— START OF Records —
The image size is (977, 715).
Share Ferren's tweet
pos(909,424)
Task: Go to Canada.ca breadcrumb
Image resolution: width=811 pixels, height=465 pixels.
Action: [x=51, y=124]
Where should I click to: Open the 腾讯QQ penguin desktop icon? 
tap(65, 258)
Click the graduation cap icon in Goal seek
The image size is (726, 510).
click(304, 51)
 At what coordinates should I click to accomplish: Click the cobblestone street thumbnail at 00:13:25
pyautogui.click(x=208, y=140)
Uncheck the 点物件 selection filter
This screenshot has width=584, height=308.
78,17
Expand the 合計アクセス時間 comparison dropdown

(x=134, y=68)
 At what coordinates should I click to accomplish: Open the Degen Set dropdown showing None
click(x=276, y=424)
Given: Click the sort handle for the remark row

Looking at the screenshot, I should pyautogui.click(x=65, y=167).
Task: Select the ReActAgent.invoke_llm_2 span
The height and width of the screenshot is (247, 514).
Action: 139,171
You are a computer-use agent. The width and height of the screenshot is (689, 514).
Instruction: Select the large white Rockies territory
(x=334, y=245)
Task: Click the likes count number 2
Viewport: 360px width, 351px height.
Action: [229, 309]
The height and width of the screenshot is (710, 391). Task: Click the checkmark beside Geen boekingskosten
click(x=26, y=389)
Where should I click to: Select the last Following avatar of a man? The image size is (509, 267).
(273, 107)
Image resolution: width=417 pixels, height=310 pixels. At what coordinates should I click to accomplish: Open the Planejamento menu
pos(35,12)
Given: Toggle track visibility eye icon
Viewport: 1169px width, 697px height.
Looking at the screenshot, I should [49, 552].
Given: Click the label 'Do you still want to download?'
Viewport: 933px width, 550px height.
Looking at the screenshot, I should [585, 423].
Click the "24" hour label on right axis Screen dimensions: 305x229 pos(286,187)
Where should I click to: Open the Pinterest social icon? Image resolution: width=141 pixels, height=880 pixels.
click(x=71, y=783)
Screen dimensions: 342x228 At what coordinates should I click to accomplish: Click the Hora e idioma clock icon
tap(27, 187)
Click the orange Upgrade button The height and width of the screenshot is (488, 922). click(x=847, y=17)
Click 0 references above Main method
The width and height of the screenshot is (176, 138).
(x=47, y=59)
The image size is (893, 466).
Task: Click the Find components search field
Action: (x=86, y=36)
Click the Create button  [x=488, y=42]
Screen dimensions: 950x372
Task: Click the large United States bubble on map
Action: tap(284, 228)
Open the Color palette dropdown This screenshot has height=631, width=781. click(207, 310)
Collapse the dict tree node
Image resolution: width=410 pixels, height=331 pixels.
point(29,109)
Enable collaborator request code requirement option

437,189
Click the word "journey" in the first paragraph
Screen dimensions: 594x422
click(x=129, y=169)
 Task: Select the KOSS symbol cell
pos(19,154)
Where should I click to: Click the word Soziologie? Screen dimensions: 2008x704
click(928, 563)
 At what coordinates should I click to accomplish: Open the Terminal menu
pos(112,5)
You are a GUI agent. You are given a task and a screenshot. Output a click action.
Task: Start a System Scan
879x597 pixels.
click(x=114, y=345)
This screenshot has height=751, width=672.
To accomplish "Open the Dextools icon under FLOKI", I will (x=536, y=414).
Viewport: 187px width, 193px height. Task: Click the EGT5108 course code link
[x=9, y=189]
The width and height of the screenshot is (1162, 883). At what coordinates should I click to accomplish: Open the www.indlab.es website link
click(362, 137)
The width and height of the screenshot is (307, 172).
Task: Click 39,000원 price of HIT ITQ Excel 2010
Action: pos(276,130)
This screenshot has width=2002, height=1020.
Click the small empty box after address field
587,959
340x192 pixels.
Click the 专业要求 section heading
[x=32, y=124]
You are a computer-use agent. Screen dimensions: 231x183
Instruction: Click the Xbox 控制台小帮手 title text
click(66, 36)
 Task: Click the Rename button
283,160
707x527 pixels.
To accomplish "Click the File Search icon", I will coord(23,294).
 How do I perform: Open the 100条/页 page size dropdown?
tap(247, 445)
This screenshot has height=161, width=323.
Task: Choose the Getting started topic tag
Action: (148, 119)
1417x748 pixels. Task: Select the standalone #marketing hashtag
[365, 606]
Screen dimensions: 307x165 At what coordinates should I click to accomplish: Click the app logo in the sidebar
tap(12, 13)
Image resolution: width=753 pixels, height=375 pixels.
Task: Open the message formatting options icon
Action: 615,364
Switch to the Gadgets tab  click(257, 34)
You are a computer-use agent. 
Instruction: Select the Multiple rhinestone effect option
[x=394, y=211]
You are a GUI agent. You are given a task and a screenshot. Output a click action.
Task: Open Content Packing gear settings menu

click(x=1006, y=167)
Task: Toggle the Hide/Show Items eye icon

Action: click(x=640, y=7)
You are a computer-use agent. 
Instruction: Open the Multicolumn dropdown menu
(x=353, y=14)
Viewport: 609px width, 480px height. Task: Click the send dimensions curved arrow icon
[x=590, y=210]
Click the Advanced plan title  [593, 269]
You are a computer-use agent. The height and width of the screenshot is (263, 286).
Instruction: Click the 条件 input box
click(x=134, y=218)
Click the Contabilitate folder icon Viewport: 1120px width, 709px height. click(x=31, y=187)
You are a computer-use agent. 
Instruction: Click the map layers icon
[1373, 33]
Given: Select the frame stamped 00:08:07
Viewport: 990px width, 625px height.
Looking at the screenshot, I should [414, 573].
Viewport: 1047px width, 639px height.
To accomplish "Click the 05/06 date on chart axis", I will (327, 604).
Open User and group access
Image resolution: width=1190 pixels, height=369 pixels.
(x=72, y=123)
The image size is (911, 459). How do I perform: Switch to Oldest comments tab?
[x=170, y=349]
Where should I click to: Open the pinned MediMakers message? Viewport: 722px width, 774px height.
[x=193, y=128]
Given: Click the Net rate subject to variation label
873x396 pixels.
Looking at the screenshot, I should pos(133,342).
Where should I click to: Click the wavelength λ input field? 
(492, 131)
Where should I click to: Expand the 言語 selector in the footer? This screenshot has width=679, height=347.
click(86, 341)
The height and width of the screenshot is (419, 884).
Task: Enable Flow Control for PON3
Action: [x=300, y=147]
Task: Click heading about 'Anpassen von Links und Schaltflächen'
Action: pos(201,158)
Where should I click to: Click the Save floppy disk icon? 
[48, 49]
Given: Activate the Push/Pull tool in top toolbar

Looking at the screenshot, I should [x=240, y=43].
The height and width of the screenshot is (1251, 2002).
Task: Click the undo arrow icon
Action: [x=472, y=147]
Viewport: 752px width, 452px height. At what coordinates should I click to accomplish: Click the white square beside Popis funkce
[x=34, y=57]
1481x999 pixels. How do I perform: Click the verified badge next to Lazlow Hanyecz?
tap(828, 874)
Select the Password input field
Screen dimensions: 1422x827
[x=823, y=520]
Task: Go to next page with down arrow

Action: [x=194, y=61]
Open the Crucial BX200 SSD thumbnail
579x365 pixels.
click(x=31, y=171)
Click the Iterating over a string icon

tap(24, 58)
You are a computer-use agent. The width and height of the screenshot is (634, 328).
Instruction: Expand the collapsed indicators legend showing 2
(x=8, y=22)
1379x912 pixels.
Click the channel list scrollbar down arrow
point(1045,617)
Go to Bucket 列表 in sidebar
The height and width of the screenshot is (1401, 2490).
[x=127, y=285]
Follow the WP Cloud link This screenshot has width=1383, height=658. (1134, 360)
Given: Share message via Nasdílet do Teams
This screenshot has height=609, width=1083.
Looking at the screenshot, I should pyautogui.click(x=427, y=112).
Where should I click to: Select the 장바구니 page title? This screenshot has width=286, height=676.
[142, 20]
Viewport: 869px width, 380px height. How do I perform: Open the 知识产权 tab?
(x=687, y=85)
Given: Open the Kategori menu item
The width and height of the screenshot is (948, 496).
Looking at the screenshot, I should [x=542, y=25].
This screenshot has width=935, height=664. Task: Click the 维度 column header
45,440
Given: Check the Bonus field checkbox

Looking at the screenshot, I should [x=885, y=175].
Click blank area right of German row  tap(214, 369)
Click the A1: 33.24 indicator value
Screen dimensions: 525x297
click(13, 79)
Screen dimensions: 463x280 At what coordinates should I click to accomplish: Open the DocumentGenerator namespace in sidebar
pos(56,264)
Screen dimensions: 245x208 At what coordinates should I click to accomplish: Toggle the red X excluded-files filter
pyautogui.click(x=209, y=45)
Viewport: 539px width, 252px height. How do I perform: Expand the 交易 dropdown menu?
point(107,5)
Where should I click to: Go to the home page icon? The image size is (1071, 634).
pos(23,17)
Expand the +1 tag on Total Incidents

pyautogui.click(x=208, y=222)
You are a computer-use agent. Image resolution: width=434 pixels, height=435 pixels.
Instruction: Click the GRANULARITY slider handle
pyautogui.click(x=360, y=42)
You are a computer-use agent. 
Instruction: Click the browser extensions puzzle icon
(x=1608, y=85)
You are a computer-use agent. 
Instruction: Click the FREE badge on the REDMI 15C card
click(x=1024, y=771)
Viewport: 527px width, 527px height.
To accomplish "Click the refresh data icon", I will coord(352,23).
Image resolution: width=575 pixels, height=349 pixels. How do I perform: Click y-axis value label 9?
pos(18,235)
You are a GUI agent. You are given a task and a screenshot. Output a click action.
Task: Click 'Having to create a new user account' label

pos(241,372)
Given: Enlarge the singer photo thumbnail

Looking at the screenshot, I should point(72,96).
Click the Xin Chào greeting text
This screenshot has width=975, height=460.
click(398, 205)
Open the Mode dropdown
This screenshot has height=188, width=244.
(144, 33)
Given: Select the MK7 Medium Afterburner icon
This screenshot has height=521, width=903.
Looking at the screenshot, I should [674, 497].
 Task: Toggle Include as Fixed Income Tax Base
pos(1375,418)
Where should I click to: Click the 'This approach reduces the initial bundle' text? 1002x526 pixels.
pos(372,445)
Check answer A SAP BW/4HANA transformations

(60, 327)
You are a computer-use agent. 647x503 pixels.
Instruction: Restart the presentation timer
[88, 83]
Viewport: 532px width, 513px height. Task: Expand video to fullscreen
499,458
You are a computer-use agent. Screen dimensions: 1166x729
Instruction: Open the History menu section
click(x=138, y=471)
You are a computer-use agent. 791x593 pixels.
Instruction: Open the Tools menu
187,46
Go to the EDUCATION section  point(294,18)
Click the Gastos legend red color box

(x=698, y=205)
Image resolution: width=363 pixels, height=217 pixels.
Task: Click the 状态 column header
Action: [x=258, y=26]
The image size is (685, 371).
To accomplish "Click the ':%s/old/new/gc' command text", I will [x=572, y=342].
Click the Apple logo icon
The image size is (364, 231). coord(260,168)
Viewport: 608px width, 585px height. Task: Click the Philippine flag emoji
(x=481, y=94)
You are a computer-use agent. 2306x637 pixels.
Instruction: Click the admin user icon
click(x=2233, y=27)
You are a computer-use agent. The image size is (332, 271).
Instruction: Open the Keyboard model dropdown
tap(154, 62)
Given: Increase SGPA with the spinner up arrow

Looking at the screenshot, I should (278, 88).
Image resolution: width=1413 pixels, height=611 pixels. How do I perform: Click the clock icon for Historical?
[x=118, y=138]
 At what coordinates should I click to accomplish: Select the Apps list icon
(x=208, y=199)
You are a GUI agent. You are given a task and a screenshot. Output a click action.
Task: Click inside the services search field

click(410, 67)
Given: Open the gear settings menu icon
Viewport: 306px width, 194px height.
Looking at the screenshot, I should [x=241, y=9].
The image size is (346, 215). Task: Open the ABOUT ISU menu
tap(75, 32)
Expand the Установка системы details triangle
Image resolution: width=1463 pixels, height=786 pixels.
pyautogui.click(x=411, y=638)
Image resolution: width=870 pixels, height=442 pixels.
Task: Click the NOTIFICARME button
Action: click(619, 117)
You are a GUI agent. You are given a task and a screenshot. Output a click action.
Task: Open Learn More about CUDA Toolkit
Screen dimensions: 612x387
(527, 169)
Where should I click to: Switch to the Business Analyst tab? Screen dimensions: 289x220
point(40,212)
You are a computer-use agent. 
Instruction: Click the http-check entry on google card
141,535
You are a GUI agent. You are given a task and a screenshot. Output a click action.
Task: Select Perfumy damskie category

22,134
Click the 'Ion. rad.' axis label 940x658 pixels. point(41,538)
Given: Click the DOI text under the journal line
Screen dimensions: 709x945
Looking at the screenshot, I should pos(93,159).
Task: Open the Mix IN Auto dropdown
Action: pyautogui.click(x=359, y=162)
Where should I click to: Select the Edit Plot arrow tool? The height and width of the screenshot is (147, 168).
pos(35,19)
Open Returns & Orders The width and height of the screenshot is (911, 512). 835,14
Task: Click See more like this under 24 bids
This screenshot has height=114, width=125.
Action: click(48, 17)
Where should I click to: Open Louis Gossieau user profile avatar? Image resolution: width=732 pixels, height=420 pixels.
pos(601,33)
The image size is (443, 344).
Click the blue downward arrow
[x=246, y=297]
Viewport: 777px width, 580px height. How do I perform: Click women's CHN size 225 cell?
— END OF Records —
_Work instructions_
Copy out the data from the line that contains "Viewport: 1047px width, 639px height." down to the line that contains "should pyautogui.click(x=427, y=112).", with both of those lines included.

_Correct answer_
Viewport: 1047px width, 639px height.
To accomplish "Click the 05/06 date on chart axis", I will (327, 604).
Open User and group access
Image resolution: width=1190 pixels, height=369 pixels.
(x=72, y=123)
The image size is (911, 459). How do I perform: Switch to Oldest comments tab?
[x=170, y=349]
Where should I click to: Open the pinned MediMakers message? Viewport: 722px width, 774px height.
[x=193, y=128]
Given: Click the Net rate subject to variation label
873x396 pixels.
Looking at the screenshot, I should pos(133,342).
Where should I click to: Click the wavelength λ input field? 
(492, 131)
Where should I click to: Expand the 言語 selector in the footer? This screenshot has width=679, height=347.
click(86, 341)
The height and width of the screenshot is (419, 884).
Task: Enable Flow Control for PON3
Action: [x=300, y=147]
Task: Click heading about 'Anpassen von Links und Schaltflächen'
Action: pos(201,158)
Where should I click to: Click the Save floppy disk icon? 
[48, 49]
Given: Activate the Push/Pull tool in top toolbar

Looking at the screenshot, I should [x=240, y=43].
The height and width of the screenshot is (1251, 2002).
Task: Click the undo arrow icon
Action: [x=472, y=147]
Viewport: 752px width, 452px height. At what coordinates should I click to accomplish: Click the white square beside Popis funkce
[x=34, y=57]
1481x999 pixels. How do I perform: Click the verified badge next to Lazlow Hanyecz?
tap(828, 874)
Select the Password input field
Screen dimensions: 1422x827
[x=823, y=520]
Task: Go to next page with down arrow

Action: [x=194, y=61]
Open the Crucial BX200 SSD thumbnail
579x365 pixels.
click(x=31, y=171)
Click the Iterating over a string icon

tap(24, 58)
You are a computer-use agent. The width and height of the screenshot is (634, 328).
Instruction: Expand the collapsed indicators legend showing 2
(x=8, y=22)
1379x912 pixels.
Click the channel list scrollbar down arrow
point(1045,617)
Go to Bucket 列表 in sidebar
The height and width of the screenshot is (1401, 2490).
[x=127, y=285]
Follow the WP Cloud link This screenshot has width=1383, height=658. (1134, 360)
Given: Share message via Nasdílet do Teams
This screenshot has height=609, width=1083.
Looking at the screenshot, I should pyautogui.click(x=427, y=112).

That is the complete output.